NEW YORK - At exercise class, 90-year-old Terry Drucker lifted her slim legs higher than her decades-younger classmates. Afterward, they all shared a champagne toast in honor of Drucker's recent birthday.

"I wouldn't be in this shape if it weren't for this class," Drucker said Tuesday at her post-exercise surprise party at Back in Shape studio off Manhattan's Fifth Avenue.

"Feel the difference between tension that makes you stronger - and just tension!" instructor Marjorie Jaffe urged her seven students, many of them urban professionals half Drucker's age.

Drucker first started exercising seriously in the 1970s after a back injury, taking a class Jaffe taught at the YWCA.

"She did wonders," Drucker said.

"I really believe that working out at 50 is an investment (for) when you're 90," said the retired Time Inc. researcher and reporter, who had contributed to a book series titled "This Fabulous Century."

Drucker's 59-year-old fitness expert is a published author - "The Muscle Memory Method" - who has taken her spa regimen on the road everywhere from Italy and the Caribbean to the Hamptons on Long Island. She bills the regimen as an exercise program that works every muscle while training the mind to operate the body correctly.

On a sunny morning, it's much livelier than that.

"Maurice Chevalier was the man I was crazy about as a teenager!" announces Drucker, flat on her back between some yoga-like stretches.

"Never mind about exhaling! Let's think about men!" Jaffe shoots back, sailing barefoot across the floor, her red toenails gleaming. "Let's go, Terry! Roll out to the side and let go. ... Let me hear your breathing..."

With a CD of classical music setting the mood, the students engaged in "girl talk" and giggles between moves. Grunts and groans rose from the green mats that line the wooden floor before a fireplace.

When the phone rang, a baby's voice was heard on the answering machine. "Oh, that's my granddaughter," Jaffe explained, before leading a weightlifting exercise to strengthen the backs of the arms.

Drucker is the oldest of Jaffe's students (three others attended class into their late 80s). She will now get her twice-weekly sessions free of charge; other students pay $20 per class.

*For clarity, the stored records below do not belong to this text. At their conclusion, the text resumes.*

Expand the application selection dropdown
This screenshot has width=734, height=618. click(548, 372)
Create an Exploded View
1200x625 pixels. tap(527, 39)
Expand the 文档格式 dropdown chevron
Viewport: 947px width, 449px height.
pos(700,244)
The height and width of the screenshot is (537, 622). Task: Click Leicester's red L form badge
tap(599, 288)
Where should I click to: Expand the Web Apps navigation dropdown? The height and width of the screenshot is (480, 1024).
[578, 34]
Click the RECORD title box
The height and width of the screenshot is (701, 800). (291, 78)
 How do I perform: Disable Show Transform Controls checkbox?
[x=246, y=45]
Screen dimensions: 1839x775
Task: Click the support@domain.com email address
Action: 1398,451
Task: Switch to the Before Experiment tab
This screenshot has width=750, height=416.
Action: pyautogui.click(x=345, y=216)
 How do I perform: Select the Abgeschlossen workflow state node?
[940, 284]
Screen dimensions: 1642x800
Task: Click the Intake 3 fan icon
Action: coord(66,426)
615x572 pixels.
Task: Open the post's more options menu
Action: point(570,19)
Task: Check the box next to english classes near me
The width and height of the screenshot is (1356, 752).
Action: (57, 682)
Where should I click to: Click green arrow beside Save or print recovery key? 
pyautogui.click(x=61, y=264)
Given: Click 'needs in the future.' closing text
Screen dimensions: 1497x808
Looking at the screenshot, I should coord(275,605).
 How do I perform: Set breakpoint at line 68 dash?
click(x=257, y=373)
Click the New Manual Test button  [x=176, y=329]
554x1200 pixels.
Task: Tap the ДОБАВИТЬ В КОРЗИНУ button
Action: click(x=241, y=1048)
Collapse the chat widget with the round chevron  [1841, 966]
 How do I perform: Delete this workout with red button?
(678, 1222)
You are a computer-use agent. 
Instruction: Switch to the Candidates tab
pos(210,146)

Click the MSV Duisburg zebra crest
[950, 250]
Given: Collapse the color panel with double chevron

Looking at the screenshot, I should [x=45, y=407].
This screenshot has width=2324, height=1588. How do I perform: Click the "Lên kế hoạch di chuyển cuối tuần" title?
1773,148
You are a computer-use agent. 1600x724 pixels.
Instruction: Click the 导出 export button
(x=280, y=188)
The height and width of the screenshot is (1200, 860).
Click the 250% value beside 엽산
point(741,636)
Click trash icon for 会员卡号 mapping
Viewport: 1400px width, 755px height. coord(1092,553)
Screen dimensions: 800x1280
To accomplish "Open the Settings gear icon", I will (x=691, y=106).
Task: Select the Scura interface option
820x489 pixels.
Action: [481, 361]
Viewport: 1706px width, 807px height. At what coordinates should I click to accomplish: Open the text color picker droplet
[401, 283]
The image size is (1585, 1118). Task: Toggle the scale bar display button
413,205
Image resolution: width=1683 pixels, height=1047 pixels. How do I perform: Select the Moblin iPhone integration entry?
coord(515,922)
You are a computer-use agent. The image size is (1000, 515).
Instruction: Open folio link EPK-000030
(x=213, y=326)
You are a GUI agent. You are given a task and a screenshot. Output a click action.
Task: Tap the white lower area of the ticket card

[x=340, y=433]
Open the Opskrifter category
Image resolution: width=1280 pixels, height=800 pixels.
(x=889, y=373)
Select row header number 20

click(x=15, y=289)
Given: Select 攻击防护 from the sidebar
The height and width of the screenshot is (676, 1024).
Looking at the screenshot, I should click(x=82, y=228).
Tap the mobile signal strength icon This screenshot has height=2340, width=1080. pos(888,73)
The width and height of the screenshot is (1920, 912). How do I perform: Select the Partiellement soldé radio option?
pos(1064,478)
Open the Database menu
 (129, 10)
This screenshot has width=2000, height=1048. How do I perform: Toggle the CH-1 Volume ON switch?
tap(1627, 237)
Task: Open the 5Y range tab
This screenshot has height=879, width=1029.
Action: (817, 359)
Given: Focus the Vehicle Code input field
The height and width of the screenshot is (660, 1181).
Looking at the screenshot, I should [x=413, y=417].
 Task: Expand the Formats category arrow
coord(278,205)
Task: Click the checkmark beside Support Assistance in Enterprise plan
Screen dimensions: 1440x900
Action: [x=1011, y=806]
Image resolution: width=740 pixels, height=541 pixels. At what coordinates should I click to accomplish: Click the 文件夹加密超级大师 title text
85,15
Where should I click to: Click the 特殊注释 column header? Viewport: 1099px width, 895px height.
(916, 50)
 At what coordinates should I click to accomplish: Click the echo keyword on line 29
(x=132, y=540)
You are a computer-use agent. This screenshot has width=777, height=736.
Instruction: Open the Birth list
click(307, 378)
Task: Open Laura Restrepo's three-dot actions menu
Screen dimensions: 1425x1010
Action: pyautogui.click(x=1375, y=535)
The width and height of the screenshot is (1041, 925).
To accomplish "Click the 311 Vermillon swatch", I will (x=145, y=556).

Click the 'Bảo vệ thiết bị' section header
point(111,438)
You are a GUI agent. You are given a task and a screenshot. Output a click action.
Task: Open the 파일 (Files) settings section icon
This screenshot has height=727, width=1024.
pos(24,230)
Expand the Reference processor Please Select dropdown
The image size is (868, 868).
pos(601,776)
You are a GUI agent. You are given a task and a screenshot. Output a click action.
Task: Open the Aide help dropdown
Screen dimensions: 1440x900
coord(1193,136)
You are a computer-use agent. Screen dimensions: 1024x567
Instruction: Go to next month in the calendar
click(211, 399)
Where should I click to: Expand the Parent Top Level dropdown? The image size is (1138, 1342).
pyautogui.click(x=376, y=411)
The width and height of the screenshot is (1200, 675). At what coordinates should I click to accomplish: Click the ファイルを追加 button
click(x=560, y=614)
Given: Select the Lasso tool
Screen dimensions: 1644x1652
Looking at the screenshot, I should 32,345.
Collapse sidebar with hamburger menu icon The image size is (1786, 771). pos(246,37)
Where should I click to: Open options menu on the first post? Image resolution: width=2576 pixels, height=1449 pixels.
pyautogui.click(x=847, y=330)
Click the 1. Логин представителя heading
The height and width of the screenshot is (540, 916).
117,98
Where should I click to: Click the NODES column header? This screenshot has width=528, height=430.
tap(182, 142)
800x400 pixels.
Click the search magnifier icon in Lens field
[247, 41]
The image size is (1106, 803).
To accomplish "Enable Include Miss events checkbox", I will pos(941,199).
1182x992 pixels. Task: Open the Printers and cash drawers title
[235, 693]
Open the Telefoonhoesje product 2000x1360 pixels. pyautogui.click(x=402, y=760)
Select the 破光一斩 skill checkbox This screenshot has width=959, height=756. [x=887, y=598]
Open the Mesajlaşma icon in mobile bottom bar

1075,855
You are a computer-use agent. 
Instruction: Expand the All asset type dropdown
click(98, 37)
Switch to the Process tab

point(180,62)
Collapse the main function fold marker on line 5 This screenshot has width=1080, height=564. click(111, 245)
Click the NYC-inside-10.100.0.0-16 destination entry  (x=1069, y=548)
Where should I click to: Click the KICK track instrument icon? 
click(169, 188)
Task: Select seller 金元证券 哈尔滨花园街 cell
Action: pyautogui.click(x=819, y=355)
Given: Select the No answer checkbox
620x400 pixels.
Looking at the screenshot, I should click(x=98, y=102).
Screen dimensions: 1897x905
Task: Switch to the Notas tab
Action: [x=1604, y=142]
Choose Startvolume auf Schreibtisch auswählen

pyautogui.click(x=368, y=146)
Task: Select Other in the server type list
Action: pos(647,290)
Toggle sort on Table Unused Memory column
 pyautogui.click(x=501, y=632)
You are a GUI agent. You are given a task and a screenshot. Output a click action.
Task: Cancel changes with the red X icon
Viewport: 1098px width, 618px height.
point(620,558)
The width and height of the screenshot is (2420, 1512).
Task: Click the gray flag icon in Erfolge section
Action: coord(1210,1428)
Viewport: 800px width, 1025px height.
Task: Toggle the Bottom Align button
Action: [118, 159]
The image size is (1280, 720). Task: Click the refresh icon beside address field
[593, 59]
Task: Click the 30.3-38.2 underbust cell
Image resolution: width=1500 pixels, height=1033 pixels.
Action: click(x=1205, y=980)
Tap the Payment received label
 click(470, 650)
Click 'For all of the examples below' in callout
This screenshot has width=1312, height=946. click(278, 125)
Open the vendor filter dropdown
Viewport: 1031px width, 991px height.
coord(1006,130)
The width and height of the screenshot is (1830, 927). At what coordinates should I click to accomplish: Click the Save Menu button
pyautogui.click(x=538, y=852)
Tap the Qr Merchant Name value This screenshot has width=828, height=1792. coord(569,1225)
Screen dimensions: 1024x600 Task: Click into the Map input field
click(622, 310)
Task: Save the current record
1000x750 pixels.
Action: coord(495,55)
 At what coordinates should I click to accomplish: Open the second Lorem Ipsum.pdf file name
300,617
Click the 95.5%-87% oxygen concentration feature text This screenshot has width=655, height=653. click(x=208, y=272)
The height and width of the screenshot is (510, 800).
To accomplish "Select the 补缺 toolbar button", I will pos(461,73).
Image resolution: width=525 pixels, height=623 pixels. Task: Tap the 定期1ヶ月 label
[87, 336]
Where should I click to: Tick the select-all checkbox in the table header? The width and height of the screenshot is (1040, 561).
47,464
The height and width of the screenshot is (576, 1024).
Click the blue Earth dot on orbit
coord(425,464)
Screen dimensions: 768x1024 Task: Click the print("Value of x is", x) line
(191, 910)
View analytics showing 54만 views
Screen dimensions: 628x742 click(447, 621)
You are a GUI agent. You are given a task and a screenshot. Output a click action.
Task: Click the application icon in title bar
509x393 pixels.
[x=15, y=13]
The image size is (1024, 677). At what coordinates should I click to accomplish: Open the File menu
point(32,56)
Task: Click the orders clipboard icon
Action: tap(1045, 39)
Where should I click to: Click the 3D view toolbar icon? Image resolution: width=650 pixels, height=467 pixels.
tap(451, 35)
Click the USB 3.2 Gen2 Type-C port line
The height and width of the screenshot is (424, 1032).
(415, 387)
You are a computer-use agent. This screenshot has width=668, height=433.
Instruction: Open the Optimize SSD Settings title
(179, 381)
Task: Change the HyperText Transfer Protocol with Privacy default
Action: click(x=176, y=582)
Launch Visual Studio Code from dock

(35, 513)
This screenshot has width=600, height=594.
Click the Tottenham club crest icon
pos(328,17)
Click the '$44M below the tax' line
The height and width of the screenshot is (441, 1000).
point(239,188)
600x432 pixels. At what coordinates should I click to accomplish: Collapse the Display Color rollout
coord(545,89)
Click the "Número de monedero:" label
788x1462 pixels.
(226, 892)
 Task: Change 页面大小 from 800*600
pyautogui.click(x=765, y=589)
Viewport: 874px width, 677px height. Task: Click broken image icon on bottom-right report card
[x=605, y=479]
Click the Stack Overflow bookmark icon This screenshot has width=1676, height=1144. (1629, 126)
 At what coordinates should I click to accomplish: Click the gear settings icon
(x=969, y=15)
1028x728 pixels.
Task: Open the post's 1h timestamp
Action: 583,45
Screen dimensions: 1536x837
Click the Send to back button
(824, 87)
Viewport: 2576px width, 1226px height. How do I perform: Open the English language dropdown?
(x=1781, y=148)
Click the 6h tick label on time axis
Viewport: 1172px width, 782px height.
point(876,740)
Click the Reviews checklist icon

Drucker said her determination to stay in shape comes after successful cancer surgery last year.

"It's helpful to your body and to your head to do this - it makes you feel good," she said.

Classmate Claire Meyer assured Drucker of her continued longevity, telling her with a toast, "To the next 10 years!"

And when she hits 100, Jaffe added, the group will send a car and driver to pick her up before the party.

Drucker, who has a teenage grandson, said the group is another positive factor about exercising at 90: "It's like having a second family. It's a group of people who care about you."

Said caterer Richard Hoyt, who set up the birthday cupcakes and tea sandwiches: "She's older - and she's very youthful. It's called joie de vivre!"